People who own and work with animals- the carriage drivers for sure – are struggling to cope with the extraordinary wealth and power of extra-legal, self-appointed cadres – militias, almost – that function outside of government, due process of law, or traditional ideas about truth, fairness, compromise and negotiation. Under the banner of being progressive and humane  they wantonly invade the privacy of the carriage drivers, insult them publicly, videotape them secretly, taunt them, often in the cruelest ways, and harass them mercilessly, often without any basis in truth or fact.  They threaten their way of life, seek to criminalize historic tradition and behavior.

At one point, the issue really did seem to be about the abuse of animals, that was my impression back in January when I took the train to New York to see the Clinton Park stables for myself. For most of New York City, that claim has been revealed to be the chimera that it is.  There are 444 pages of regulations governing the care and safety of the horses, there is not a single page that requires government  to protect the carriage horse owners or drivers or seeks to ensure their well being or safety. We are paying  attention.

If the horses are driven from New York, they will continue remove the animals from all over the country. Mine, yours, the ponies in the park, the chickens on the farms, the elephants in the circus, the working dogs in the field, the horses on your small farm.They are already doing it, everywhere. They will come for the horses, they will come for your dog and horse. If the horses are driven from New York, they will probably have your local government with them.

New York is the big stage, our great city.

Here are just a handful of the demonstrably false claims  about the carriage horses that have created this contrived and false controversy:

the horses are confined in “cells” too small for them to lie down in or turn around. The horses are overworked in heat and cold. The horses are not permitted to socialize with other horses. The horses are systematically abused: underfed and mistreated. The horses do not receive adequate medical care or any medical care. The horses never get to graze in pasture.  There have been scores of accidents involving the horses in New York. The horses are unhappy with their work and seek a different life. The horses contribute to global warming by slowing traffic. The horses are less eco-friendly than cars. The horses soil the streets and spread disease. They suffer from respiratory illness from breathing exhaust fumes. They live shorter lives that horses in the wild or on rescue preserves. Their drivers are cheats and thieves who abuse animals and steal money from visitors.

Check this out for yourself, you can do it on the phone, or online, it won’t take long.

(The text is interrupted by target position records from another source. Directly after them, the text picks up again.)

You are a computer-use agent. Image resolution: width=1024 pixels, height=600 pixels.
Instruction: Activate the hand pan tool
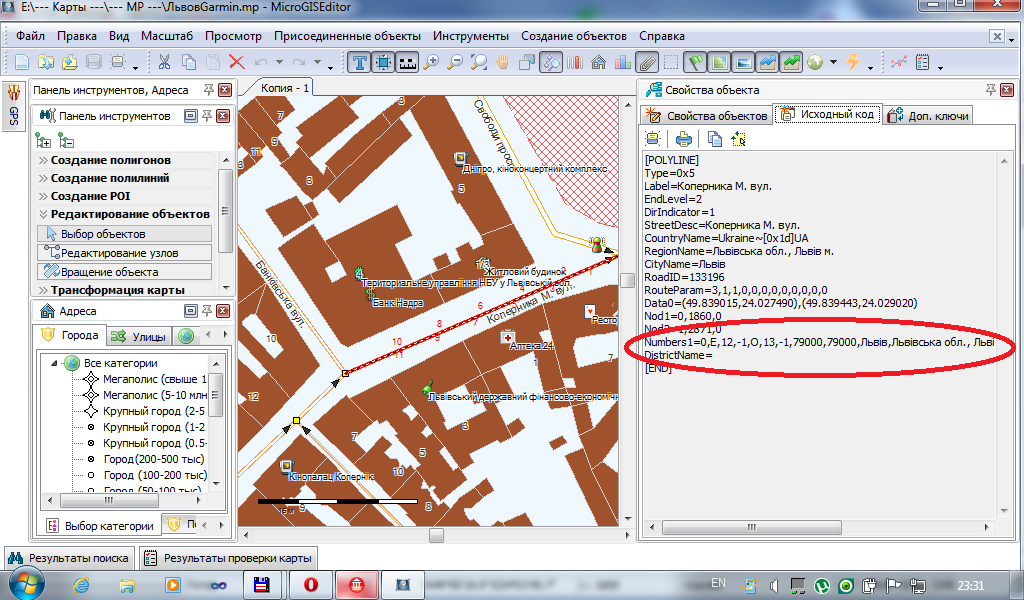pyautogui.click(x=503, y=62)
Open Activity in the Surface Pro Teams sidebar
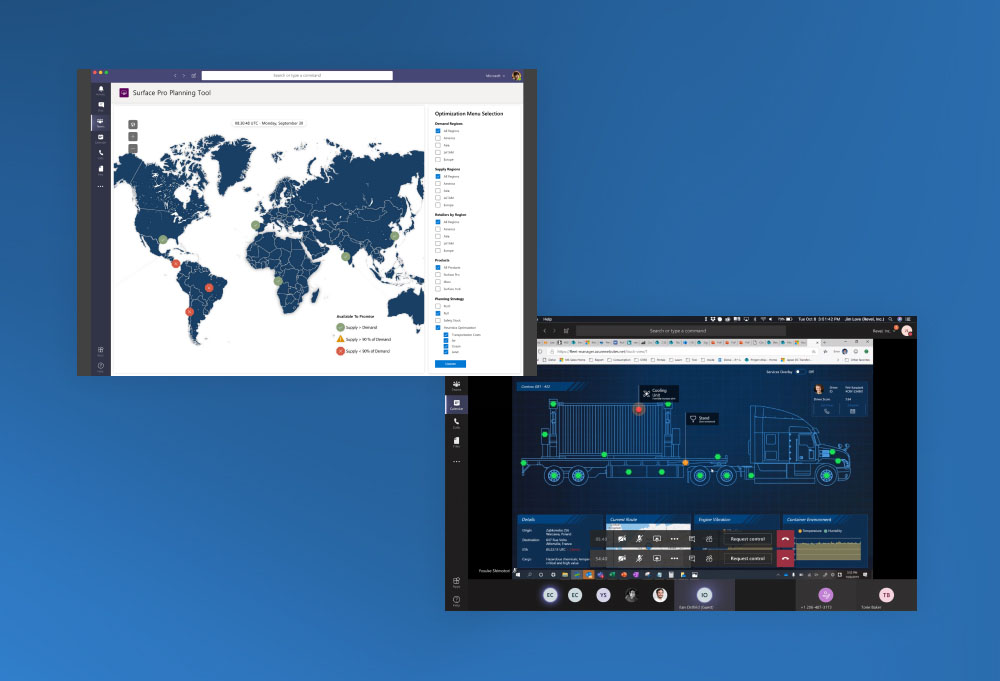This screenshot has height=681, width=1000. pyautogui.click(x=100, y=90)
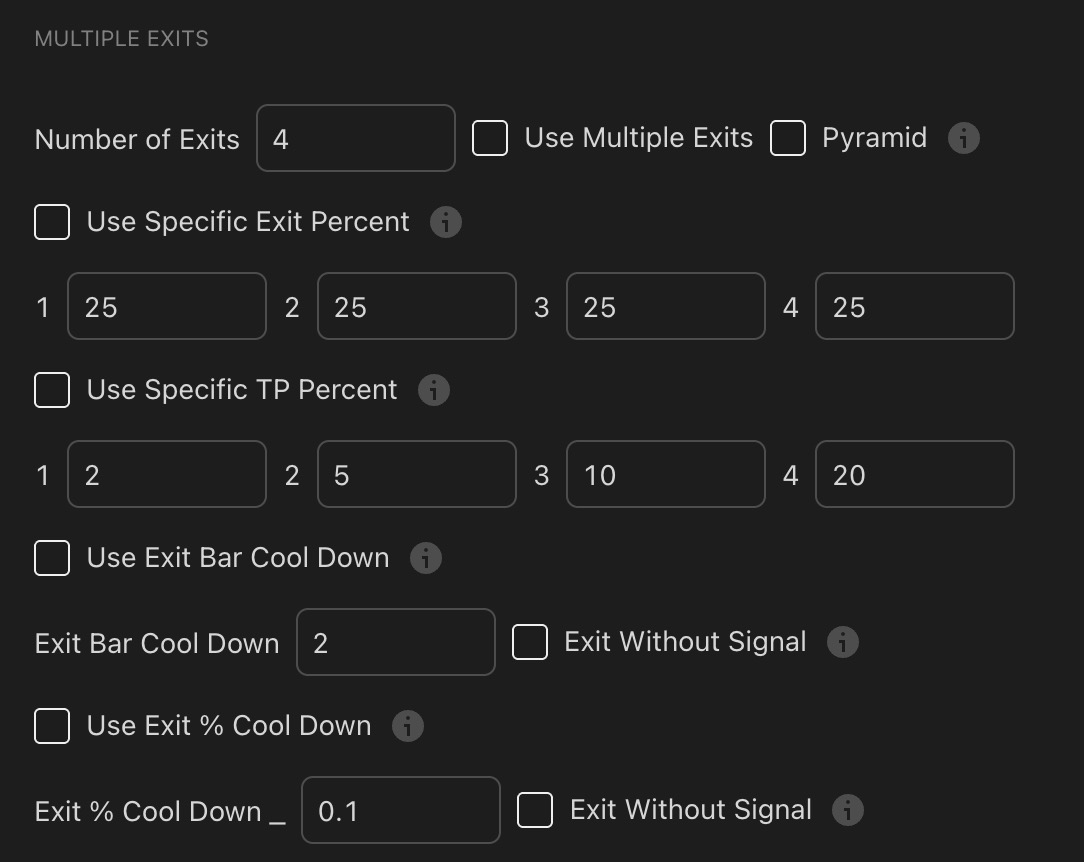Screen dimensions: 1084x862
Task: Open info icon beside first Exit Without Signal
Action: click(x=842, y=642)
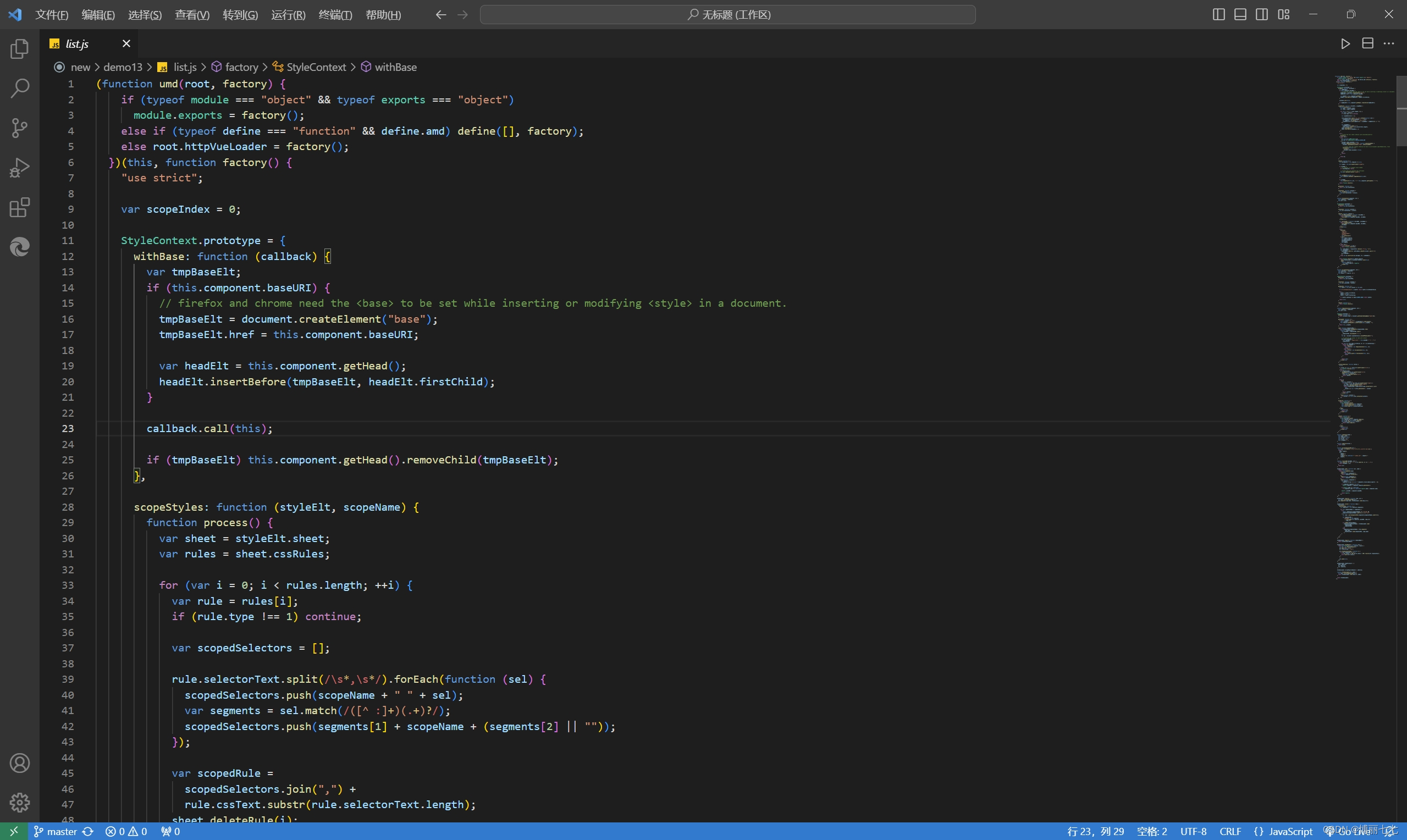Image resolution: width=1407 pixels, height=840 pixels.
Task: Open the Explorer view in activity bar
Action: [20, 49]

In theory, a moral government is not for hire or sale. The people who call themselves supporters of animal rights gave more than $1.3 million dollars to political candidates who agreed to banish the horses.  Federal authorities are investigating numerous claims that politicians were threatened if they didn’t support a carriage horse ban. The people in the carriage trade do not have a million dollars or anything close to it, and the money they do have is continuously threatened by the movement against them.

Woody Guthrie would be living in the stables, singing the horses and the drivers songs of support and encouragement. John Locke would be picketing the picketers.

Words do matter, truth does count. Every day, I receive messages from people who are beginning to consider the truth of this controversy and are deciding where to stand. I am no ideologue or political activist, I do not belong to the left or the right. It is a gift to me to stand beside the carriage horse owners and drivers. I know where I belong here, I knew it early on. I stand with the drivers as an author, a journalist, an animal lover and a believer in John Locke’s idea of what a moral government should be and do.

The horses belong in New York.

I actually thought Liam Neeson said it best when he told the mayor of New York City to man up and come and see the horses for himself.